Revlon has received the court’s approval to exit bankruptcy with a deal from its lenders that would slash $2.7 billion from its debt.
Under the arrangement, Revlon’s lenders will become the new owners in exchange for cutting the debt of the cosmetics brand, taking full control from previous shareholders.
The company’s reorganization plan was backed by 88% of the company’s 4,500 creditors, with the supporting creditors holding 98% of the company’s debt, according to Reuters.
The newly formed entity plans to raise $670 million from the sale of new equity shares, which will provide the brand with a much-needed fresh start and a sustainable foundation for future growth.

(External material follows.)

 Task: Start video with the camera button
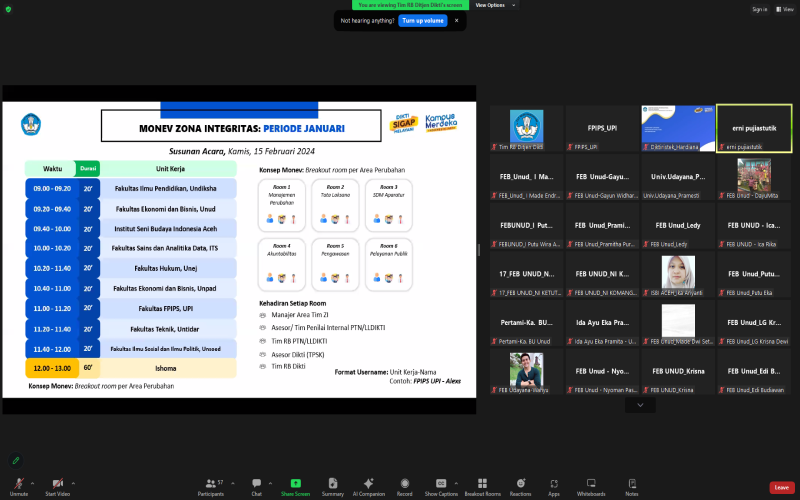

The 91-year-old brand filed for bankruptcy in June 2022 after pandemic-related challenges left it too cash-strapped to pay its supply chain partners. Revlon had $3.5 billion worth of debt at the time, which it avoided defaulting by cutting new deals with creditors. These efforts resulted in the company’s annual interest expense surpassing more than $200 million, leaving just $132 million in liquidity in March 2022.
When Revlon filed for bankruptcy, it reached settlements with two of its lenders who had reportedly helped fund its acquisitions of cosmetics and fragrance company Elizabeth Arden in 2016. However, both lenders fought over ownership of the company’s intellectual property rights.
The new deal will give the lenders that provided the brand with funding in 2020 the majority of equity, valued between $2.75 billion to $3.25 billion. Meanwhile, the ones that did not participate have the option to either receive $56 million in cash or 18% of shares in the newly formed entity.